Rechtspraak
Rechtbank Rotterdam (Locatie Rotterdam), 9 oktober 2025
ECLI:NL:RBROT:2025:11839
Feiten
Werkneemster heeft van 28 februari 2022 tot 20 maart 2025 bij werkgeefster gewerkt. Op 4 maart 2025 heeft werkgeefster werkneemster mondeling laten weten dat de laatste tussen partijen gesloten arbeidsovereenkomst niet verlengd zou worden en dat deze op 20 maart 2025 zou eindigen. Een discussie tussen werkneemster en werkgeefster (via de gemachtigden) volgde. Werkneemster stelde zich op het standpunt dat zij inmiddels op basis van een arbeidsovereenkomst voor onbepaalde tijd in dienst was bij werkgeefster. Werkgeefster was het daar niet mee eens en baseerde haar standpunt op een bepaling uit de toepasselijke cao, die het mogelijk maakt om af te wijken van de wettelijke ketenregeling, wanneer er sprake is van een functie met een onvoorspelbaar karakter, die projectmatig of seizoensgebonden is. Omdat partijen buiten rechte geen oplossing konden bereiken, heeft werkneemster het verzoekschrift in de onderhavige zaak ingediend, waarin zij onder meer om een billijke vergoeding verzoekt.
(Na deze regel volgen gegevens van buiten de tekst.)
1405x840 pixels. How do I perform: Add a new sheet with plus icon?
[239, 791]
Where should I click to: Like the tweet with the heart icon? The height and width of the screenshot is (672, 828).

Nadat werkgeefster het verzoekschrift had gelezen kwam zij tot de conclusie dat werkneemster inderdaad een arbeidsovereenkomst voor onbepaalde tijd had, in ieder geval omdat zij inmiddels meer dan 36 maanden in dienst was geweest bij werkgeefster. Werkgeefster heeft vervolgens werkneemster hierover geïnformeerd en aangegeven dat werkneemster wat betreft werkgeefster haar werkzaamheden kon en mocht hervatten. Werkneemster heeft geweigerd van dit aanbod gebruik te maken en beschouwt de arbeidsovereenkomst als (niet rechtsgeldig) geëindigd per 20 maart 2025. Werkneemster verzoekt een billijke vergoeding, een transitievergoeding en een gefixeerde schadevergoeding.
Oordeel
Werkneemster heeft in principe recht op een billijke vergoeding, omdat werkgeefster de arbeidsovereenkomst in strijd met de wet heeft opgezegd. Bij het toekennen van een billijke vergoeding en het bepalen van de hoogte daarvan gaat het er echter uiteindelijk om dat de werknemer wordt gecompenseerd voor ernstig verwijtbaar handelen of nalaten van de werkgever. In deze zaak acht de kantonrechter geen sprake van ernstig verwijtbaar handelen of nalaten door werkgeefster en is er naar zijn oordeel geen sprake van schade voor werkneemster door de opzegging van de arbeidsovereenkomst. Daarom stelt de kantonrechter de billijke vergoeding vast op nihil. Het is de kantonrechter voldoende duidelijk geworden dat werkgeefster per ongeluk een fout heeft gemaakt door de arbeidsovereenkomst op te zeggen. Om bedrijfseconomische redenen had werkgeefster besloten alle tijdelijke arbeidsovereenkomsten met haar werknemers niet te verlengen. Toen werkgeefster erachter kwam dat werkneemster wel een arbeidsovereenkomst voor onbepaalde tijd had, heeft zij haar fout direct willen herstellen door aan werkneemster aan te bieden dat zij haar werkzaamheden kon hervatten en dat werkgeefster aan werkneemster het loon zou betalen over de periode dat werkneemster als gevolg van de opzegging niet had gewerkt. Deze fout acht de kantonrechter erg slordig, maar niet ernstig verwijtbaar. Bij dit alles neemt de kantonrechter bovendien mede in aanmerking dat in de discussie die voorafgaand aan het indienen van het verzoekschrift is gevoerd werkgeefster er niet op is gewezen dat werkneemster inmiddels ruim 36 maanden in dienst was bij werkgeefster. Werkneemster heeft ook geen overtuigende reden gegeven waarom zij ervoor heeft gekozen het aanbod niet te aanvaarden. Werkgeefster moet wel een vergoeding voor onregelmatige opzegging en de transitievergoeding betalen.